Transcription factors usually initiate the cellular changes, but it's mostly the chromatin state of the nucleus that maintains the state of a cell and stops it from changing back and forth.
Embryonic stem cells start out with open chromatin ('open' means 'accessible'). This means low DNA methylation and overall epigenetic modifications that enable transcription. This can be interpreted as "a cell with full potential", since many regions on the DNA are available for transcription.

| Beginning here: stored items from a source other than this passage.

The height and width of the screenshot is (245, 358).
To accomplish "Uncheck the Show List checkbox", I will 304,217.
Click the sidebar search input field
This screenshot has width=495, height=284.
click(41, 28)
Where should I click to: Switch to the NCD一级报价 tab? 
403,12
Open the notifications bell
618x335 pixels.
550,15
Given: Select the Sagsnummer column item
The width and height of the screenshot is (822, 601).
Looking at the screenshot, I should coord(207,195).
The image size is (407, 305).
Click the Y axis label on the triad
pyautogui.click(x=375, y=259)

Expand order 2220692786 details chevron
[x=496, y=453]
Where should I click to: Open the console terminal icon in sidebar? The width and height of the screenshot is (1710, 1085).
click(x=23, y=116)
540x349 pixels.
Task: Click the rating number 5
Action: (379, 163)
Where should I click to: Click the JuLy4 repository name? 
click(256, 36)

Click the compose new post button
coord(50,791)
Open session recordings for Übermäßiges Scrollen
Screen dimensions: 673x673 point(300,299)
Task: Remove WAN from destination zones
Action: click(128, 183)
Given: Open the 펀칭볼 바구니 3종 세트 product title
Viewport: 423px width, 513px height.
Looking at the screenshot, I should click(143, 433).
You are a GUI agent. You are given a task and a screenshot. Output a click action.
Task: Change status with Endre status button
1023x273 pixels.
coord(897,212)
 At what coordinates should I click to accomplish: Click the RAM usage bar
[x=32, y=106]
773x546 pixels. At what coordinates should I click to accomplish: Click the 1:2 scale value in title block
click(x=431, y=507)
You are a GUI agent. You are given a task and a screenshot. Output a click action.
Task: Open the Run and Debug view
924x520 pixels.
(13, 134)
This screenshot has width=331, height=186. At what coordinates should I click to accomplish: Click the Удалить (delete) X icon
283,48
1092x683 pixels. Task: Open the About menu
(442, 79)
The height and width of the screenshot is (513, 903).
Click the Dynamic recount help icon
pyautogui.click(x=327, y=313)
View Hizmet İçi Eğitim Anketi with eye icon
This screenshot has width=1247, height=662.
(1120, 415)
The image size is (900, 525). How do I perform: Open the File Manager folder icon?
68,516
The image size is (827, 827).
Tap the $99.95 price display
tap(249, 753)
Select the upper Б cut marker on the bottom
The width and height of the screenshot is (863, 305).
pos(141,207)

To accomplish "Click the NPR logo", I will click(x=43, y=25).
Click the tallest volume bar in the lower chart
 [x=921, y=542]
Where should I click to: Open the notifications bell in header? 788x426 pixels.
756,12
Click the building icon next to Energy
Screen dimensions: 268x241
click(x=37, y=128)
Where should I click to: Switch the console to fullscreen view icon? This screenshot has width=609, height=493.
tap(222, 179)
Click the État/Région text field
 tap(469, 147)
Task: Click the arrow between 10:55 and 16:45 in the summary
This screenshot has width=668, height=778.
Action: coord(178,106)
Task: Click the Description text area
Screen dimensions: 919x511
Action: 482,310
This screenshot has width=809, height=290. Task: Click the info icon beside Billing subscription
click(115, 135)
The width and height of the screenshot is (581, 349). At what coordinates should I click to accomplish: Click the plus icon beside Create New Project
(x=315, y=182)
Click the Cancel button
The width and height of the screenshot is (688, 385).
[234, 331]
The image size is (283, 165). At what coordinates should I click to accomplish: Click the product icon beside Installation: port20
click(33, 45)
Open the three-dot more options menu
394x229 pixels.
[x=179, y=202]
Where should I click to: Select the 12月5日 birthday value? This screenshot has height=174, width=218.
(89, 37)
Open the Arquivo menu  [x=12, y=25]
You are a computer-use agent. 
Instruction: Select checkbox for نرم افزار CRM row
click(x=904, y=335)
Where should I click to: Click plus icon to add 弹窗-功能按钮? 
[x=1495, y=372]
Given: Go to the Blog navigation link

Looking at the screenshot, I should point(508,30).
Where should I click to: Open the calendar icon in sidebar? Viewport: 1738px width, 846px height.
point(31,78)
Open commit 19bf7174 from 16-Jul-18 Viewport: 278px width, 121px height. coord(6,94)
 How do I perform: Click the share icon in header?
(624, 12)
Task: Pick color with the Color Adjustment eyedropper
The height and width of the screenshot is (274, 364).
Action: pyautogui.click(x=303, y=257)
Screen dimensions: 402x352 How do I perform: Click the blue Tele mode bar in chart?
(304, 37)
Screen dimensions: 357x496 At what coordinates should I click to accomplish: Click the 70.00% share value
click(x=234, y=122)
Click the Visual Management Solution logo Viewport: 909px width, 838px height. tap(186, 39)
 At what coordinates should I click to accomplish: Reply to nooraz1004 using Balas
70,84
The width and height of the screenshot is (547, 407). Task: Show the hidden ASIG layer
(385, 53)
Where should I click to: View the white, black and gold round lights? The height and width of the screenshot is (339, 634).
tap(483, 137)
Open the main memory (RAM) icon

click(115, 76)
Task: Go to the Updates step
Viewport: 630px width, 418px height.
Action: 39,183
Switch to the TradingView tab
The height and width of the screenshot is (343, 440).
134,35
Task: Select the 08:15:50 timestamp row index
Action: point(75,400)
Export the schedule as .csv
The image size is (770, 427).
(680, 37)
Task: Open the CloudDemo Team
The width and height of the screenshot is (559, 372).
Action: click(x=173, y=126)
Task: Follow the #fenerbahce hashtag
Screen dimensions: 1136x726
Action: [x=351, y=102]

The further a cell differentiates, the more DNA regions assume a closed chromatin state, meaning higher DNA methylation and repressive epigenetic marks that lead to DNA condensation. It's as if the 'potential' decreases, since huge regions on the DNA become 'locked up'. These huge regions on the DNA are partitioned into 'TADs' (Topologically Associating Domains) and their epigenetic state can be determined by ATAC-Seq
See this review for reading about chromatin state and stem cells.
As mentioned by Bryan, specific transcription factors are unique to a cell type. Some transcription factors bind to multiple promoter regions and initiate a complex differentiation program that orchestrates cellular/biochemical/morphological changes needed to fulfill specialized function.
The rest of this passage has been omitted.